Fernández es un consejero, al que los jugadores escuchan, al que hacen el saludo como si fuera un general en el campo militar o policíaco. En un ambiente cargado de egos alimentado por toneladas de dólares en contratos y en el que los reconocimientos se suceden, se requiere de un currículo a la altura, para que su voz active oídos, y los cuatro Guantes de Oro y cinco Juegos de Estrellas de “Cabeza” lo convierten en una voz autorizada. Una condición de la que no abusa.
“Para bregar con esos muchachos a esta altura de juego con este sistema hay que venir con un corazón de papá, coach-padre, porque de lo contrario no te escuchan. La vara y el látigo ya no funcionan como lo hicieron con nosotros, hay que conducirlo de otra manera. Cuando tú les hablas de esa manera te escuchan, te ven como un padre”, dice Fernández, que realiza esas funciones con los Tigres del Licey.

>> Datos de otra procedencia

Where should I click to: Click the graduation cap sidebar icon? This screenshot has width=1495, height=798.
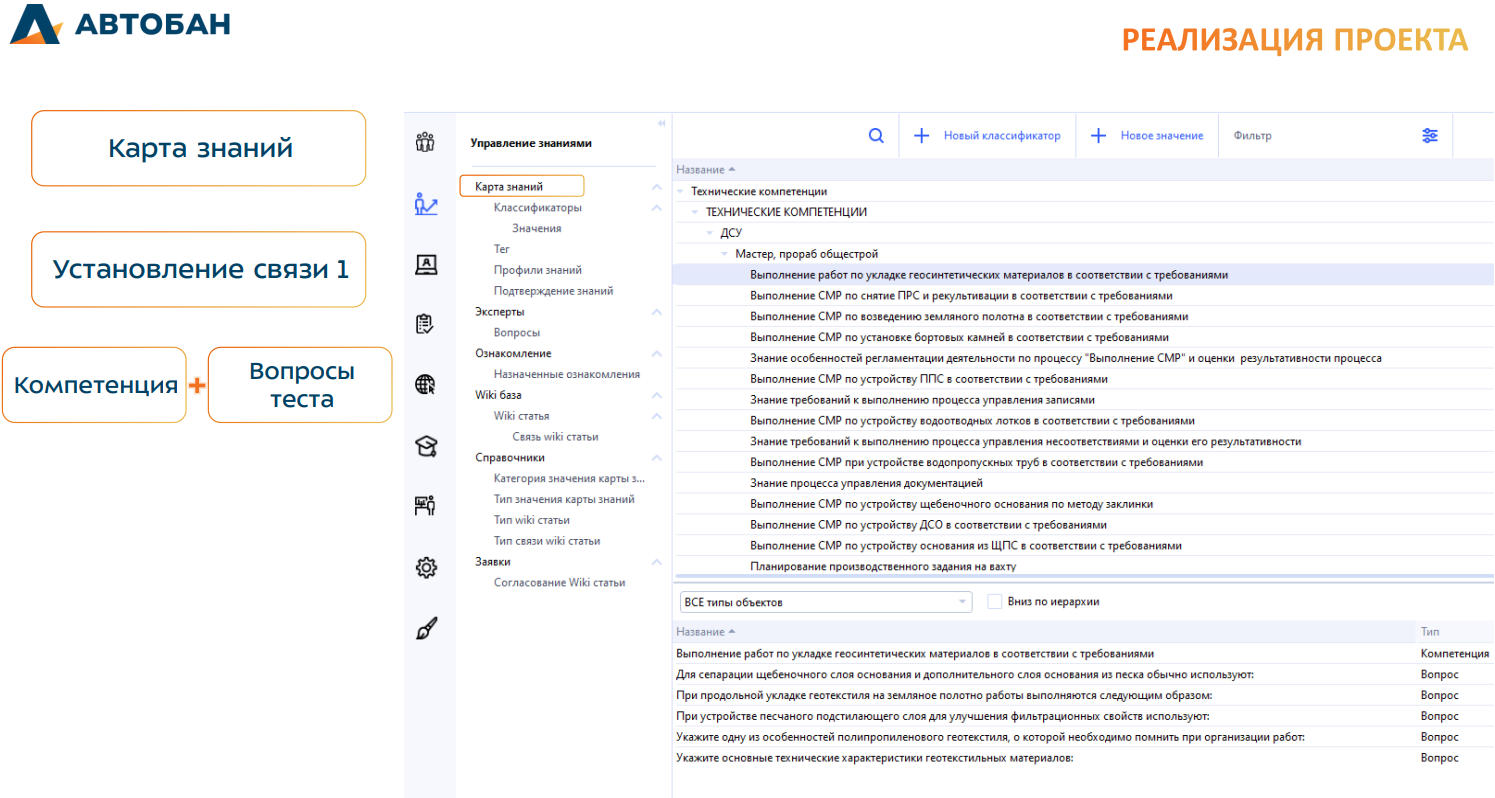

Durante tres años (2012-2014) trabajó con los Rangers de Texas en esas funciones, una que incluyó tratar a Josh Hamilton en la mejor campaña que el bipolar jugador ha agotado (2012). Levantar una iglesia en la que los jugadores, sus familiares y allegados puedan visitar, figura en su agenda.
Define a Hamilton como un chico “cómodo de trabajar, te escucha y sus creencias cristianas ayudan en su disciplina. Me fue fácil trabajar con él”.

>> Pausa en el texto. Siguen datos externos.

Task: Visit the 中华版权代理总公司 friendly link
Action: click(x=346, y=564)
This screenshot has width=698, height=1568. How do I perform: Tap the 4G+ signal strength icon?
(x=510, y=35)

“Es como si estuviera dirigiendo, pero de una perspectiva diferente, sin el uniforme y como predicando sin tener que ponerte un traje. Es una gran satisfacción cuando vienen donde ti a pedir un consejo, uno lo relaja, un rompe hielo y luego le da la palabra. Eso lo hace más receptivo”, dice Fernández, profesante de la fe cristiana por más de tres décadas.
De 53 años y dueño de una de las manos más seguras en el campo corto que el béisbol haya visto, el mayor trabajo de Fernández está con los jugadores jóvenes, esos prospectos más vulnerables en perder el enfoque, en ponerles los pies en la tierra, y hacerles entender que sus cotizaciones no son garantías de jugar a diario y que sus rivales pueden ser tan buenos como ellos.
“A veces es complicado, los jóvenes tienen que lidiar con el orgullo, nosotros aprendemos a luchar con eso. Hay que tener un corazón de padre, eres luz en medio de las tinieblas. Los conduces a entender que también los dirigentes y los coaches son seres falibles, pero que tienen un trabajo que hacer”, dijo Fernández, un bateador de .288 con 2,276 incogibles en 17 temporadas entre Toronto, San Diego, Mets, Yanquis, Rojos, Cleveland y Milwaukee.
Según Baseball Reference, en su carrera acumuló 45 carreras sobre jugador reemplazo (WAR), apenas cinco menos que las que tiene David Ortiz. Ganó la Serie Mundial de 1993 con los Blue Jays.